South Korean director, screenwriter and filmmaker

Kwon Jong-gwan is a South Korean filmmaker. He is known for directing the feature films S Diary (2004), Sad Movie (2005), and Proof of Innocence (2016).

== Career ==
Kwon Jong-gwan graduated from Kyung Hee University with a degree in Korean Language and Literature. He received recognition for his debut short films October 28, 1979 and A Sunny Sunday (1999), which were selected for various film festivals. The short film won the Best Film award in the Wide Angel section at the Busan International Film Festival and the 37th Grand Bell Award for Short Film.

In 2001, He achieved a milestone by winning the Grand Bell Award for Short Film for two consecutive years with his subsequent short film Uncle 'Bar' At Barbershop at the 38th Grand Bell Award. This short was also invited to the San Diego Asian Film Festival.
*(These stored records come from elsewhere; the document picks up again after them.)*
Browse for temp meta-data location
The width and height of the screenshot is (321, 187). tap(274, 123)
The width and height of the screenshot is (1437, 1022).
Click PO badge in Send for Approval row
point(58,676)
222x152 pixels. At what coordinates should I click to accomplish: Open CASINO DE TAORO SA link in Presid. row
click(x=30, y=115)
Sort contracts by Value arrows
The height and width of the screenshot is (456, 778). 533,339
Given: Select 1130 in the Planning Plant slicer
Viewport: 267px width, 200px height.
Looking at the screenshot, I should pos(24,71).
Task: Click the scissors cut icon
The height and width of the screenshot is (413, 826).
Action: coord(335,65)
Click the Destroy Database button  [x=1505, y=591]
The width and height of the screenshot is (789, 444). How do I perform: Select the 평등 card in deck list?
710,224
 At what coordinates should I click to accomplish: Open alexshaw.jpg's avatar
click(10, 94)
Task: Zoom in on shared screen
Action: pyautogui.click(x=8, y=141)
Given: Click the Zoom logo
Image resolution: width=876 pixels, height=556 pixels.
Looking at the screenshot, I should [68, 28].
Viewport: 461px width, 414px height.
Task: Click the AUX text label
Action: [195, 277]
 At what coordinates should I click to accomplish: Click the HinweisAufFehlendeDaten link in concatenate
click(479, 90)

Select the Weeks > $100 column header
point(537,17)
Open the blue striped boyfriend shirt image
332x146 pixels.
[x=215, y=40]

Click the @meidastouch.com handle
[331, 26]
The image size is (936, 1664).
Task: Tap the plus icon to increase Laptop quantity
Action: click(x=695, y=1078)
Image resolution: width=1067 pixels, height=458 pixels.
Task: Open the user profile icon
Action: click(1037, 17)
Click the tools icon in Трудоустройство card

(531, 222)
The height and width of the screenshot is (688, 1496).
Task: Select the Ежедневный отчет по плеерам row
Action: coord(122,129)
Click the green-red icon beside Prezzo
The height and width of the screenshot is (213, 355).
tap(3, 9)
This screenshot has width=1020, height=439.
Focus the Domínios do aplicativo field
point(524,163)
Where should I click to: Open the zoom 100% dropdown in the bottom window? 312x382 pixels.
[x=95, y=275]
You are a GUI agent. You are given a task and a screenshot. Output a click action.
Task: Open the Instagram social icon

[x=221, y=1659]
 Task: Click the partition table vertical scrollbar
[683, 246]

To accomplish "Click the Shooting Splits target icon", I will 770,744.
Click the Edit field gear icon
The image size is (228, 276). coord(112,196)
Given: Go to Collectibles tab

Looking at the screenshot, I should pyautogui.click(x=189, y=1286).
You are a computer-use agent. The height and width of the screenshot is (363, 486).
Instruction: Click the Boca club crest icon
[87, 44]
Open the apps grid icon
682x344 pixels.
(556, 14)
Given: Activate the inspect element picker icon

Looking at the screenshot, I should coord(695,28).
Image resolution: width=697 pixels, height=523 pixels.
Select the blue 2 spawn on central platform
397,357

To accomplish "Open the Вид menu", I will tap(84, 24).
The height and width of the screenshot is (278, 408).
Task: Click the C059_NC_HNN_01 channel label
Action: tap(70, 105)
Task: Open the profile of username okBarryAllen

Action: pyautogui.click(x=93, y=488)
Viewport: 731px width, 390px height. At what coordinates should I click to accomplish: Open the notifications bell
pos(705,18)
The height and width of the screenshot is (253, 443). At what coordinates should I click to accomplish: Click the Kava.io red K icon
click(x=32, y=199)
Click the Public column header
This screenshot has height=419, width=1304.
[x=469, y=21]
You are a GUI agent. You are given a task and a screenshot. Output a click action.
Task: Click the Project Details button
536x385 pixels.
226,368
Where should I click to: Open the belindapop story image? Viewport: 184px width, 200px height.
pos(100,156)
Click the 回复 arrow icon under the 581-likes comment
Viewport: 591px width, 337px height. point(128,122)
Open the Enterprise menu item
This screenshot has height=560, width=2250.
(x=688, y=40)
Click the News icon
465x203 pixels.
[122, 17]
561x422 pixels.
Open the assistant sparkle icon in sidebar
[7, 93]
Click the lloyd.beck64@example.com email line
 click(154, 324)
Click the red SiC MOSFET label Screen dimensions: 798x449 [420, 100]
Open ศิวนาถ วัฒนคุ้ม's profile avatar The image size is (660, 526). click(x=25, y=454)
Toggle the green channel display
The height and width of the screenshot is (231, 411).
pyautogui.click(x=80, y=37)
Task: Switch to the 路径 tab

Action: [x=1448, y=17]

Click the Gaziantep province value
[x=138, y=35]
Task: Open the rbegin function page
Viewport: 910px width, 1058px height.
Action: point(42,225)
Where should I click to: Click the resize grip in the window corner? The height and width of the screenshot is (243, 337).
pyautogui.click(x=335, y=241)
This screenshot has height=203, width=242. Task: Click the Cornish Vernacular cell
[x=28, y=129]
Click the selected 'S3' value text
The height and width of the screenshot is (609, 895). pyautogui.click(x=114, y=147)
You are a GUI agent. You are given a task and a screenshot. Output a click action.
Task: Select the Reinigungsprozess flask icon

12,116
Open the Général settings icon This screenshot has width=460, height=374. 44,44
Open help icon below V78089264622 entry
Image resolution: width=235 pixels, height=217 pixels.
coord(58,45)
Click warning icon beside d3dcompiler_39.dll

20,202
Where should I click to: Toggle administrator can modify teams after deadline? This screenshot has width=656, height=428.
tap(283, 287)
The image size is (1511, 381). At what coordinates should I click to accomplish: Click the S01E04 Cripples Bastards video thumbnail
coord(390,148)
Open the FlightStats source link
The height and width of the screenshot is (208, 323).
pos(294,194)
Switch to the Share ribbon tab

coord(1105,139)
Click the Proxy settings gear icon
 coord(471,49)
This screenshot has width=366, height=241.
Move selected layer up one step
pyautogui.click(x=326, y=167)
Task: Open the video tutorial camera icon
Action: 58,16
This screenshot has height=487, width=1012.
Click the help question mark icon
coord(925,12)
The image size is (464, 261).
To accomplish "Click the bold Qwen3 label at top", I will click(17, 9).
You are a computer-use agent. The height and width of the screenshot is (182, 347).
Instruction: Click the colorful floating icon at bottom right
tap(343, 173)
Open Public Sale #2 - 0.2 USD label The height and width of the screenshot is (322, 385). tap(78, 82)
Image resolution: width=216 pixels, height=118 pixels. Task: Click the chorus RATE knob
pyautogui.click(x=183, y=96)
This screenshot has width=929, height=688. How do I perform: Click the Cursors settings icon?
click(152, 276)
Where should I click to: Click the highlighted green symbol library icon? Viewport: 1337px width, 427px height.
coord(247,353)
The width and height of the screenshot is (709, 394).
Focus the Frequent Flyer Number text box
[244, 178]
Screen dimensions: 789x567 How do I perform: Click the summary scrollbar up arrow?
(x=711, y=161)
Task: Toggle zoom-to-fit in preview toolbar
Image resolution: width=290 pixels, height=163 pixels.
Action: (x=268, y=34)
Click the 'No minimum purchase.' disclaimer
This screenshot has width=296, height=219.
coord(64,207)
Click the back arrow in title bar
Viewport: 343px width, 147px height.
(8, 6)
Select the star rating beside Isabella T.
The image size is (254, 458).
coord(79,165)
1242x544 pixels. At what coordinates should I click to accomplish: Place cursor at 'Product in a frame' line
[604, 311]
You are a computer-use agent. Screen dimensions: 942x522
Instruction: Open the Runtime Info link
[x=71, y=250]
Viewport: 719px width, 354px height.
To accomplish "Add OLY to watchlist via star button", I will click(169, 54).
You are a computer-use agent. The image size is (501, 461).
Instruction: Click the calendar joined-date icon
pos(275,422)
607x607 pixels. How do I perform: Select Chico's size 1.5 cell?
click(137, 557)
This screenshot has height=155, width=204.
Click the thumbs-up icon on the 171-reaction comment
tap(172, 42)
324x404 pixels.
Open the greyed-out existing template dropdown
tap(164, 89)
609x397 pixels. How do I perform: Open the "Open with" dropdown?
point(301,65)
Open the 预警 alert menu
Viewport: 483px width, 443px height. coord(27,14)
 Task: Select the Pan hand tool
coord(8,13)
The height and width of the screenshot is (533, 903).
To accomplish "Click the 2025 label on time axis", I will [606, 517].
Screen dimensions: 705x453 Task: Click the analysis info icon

His feature-length debut was S Diary, starring Kim Sun-a and Kim Soo-ro. This was followed by another feature film, Sad Movie (2005), which tells the heartbreaking breakup stories of three couples who are in love but are forced to part ways. The film featured a star-studded cast including Jung Woo-sung, Im Soo-jung, Yum Jung-ah, Yeo Jin-goo, Cha Tae-hyun, Shin Min-a, and Lee Ki-woo.

In 2009, Kwon joined "Short! Short! Short!", a Korean short film production project that started in 2007. To celebrate its 10th anniversary, the Jeonju International Film Festival released an omnibus digital feature film comprising 10 short films, with the theme of "money,":each around 10 minutes in length. Titled Show Me the Money. Kwon's short film is called "Coin Boy."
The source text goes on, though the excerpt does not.